Precisely what kind of study schedule did you use while earning your undergraduate and your graduate degrees?
 
  • #4
mathwonk said:
there are no tricks, math is just hard.

that's silly. whether you know it or not you employ heuristics to assimilate new knowledge. whether it be diagramming a proof, comparing it something you already know, or getting lots of experts perspectives on the thing.
 
  • #5
mathwonk said:
there are no tricks, math is just hard.

"There is no royal road to geometry."Really, that applies to most things. If there was an obvious way to do it that was much easier, we would already be using it (although there are plenty of careers to be made in education by finding ways to improve!). Find the study methods that suit you best, develop good habits, and practice, practice, practice. This is the only real thing to do. Don't forget to get help if you're stuck instead of just staring at it getting frustrated - between the professor, any TAs, study groups, random classmates, campus study centers...if you run into a wall, don't stop until you tear it down, but don't sit there doing nothing but telling yourself what a huge wall it is either.
 
  • #6
For an abstract theorem, see what the theorem tells you in the simplest cases. Usually, the result it expresses will be intuitively (trivially) true. This helps gaining an intuitive idea of the theorem and then the mind can set that theorem aside and move on.

For instance the implicit fct theorem is this weird thing but see what it says about fonctions in R^2.
 
  • #7
Precisely. I don't think mathwonk was saying that there's no such thing as study habits, just that there's also not some mathemagical transcendental meditation routine that makes math easy. The whole "zone" thing is a load of crap. The mind has good days, sometimes it has bad days, but you should be working your *** off everyday.
 
  • #8
1) Try to think up concrete examples and special cases.
2) Try to find counterexamples. Even though you will fail, this will help understanding.
3) Relax the conditions a little and try to find counterexamples.
4) Attempt to relate it to other things by using analogies.
5) Work problems, and when you are done stop for a minute and reflect on what you've done. Could you use the same strategy on other problems? What properties of the mathematical objects were key, and which were unneeded? Look back and see if you could have seen the answer at a glance.
6) Read from multiple sources on the same topic.
7) If you've done all this and the intuition is still lacking, put a little question mark (?) in your mind next to the topic, and move on. Sometime later when you have learned more, it may make sense.
8) When you learn something new, always be looking to use what you learned to fill in those old question marks (?) in other topics.
 
  • #9
Math is indeed hard, mathwonk. I suppose one cannot substitute for intrinsic ability.

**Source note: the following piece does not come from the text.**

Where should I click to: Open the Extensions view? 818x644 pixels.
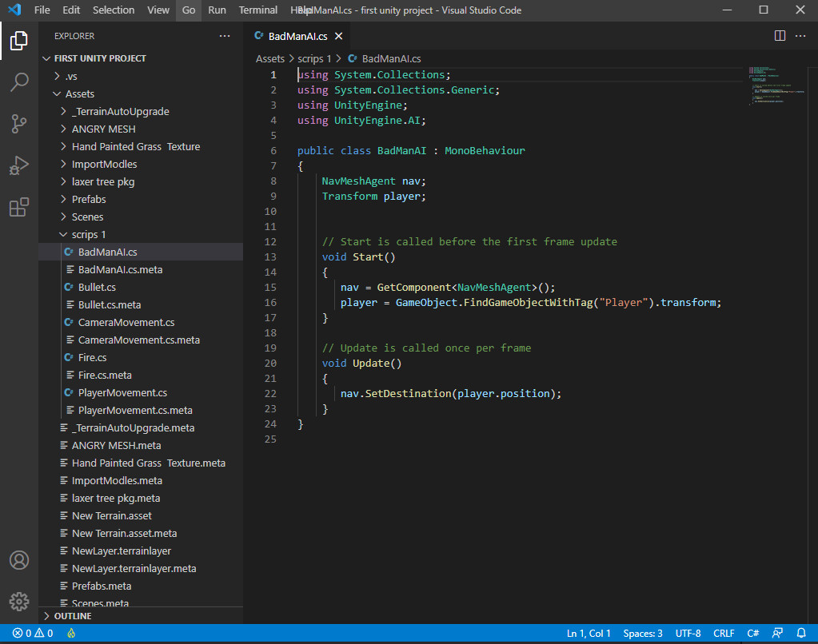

Thank you for the excellent advice, maze & quasar987. Considering special cases is invaluable for getting the gist of things, but I find it difficult to reconstruct (or even remember) the more general version in times of need.
 
  • #10
v0id said:
Math is indeed hard, mathwonk. I suppose one cannot substitute for intrinsic ability.

Talent will only get you so far. Eventually, you just have to work really hard.
 
  • #11
v0id said:
Math is indeed hard, mathwonk. I suppose one cannot substitute for intrinsic ability.

Actually you can substitute for intrinsic ability. All you need to do is work hard and work smart with the intent of improving your skills. Soon you will be running circles around people who have "intrinsic ability".

It's not even clear if there is such a thing as intrinsic ability, or if its just that those who seem to display it just worked harder when they were young kids, and they have a headstart on you. There's been research done on this subject, tracking top scientists and so forth, and the evidence seems to suggest the latter.

In any case, taking such an attitude ("I don't understand because I lack natural ability") is an extreme cop out. Maybe its true, maybe it isn't (it probably isnt), but its no excuse for giving up. What you should say is "I don't understand at first, therefore I should keep trying".
 
  • #12
maze said:
It's not even clear if there is such a thing as intrinsic ability

Which has more aptitude for mathematics, you or a rock? Okay, how about you or a brain damaged mental patient that spends the day drooling on their shirt? We can work our way up, but the point should be obvious - of course there's such a thing as aptitude. The idea that everyone is the same is just plain ridiculous. But no one is so talented that they can get by with never doing any work if they want to learn something difficult like advanced mathematics.
 
  • #13
Asphodel said:
We can work our way up, but the point should be obvious - of course there's such a thing as aptitude. The idea that everyone is the same is just plain ridiculous.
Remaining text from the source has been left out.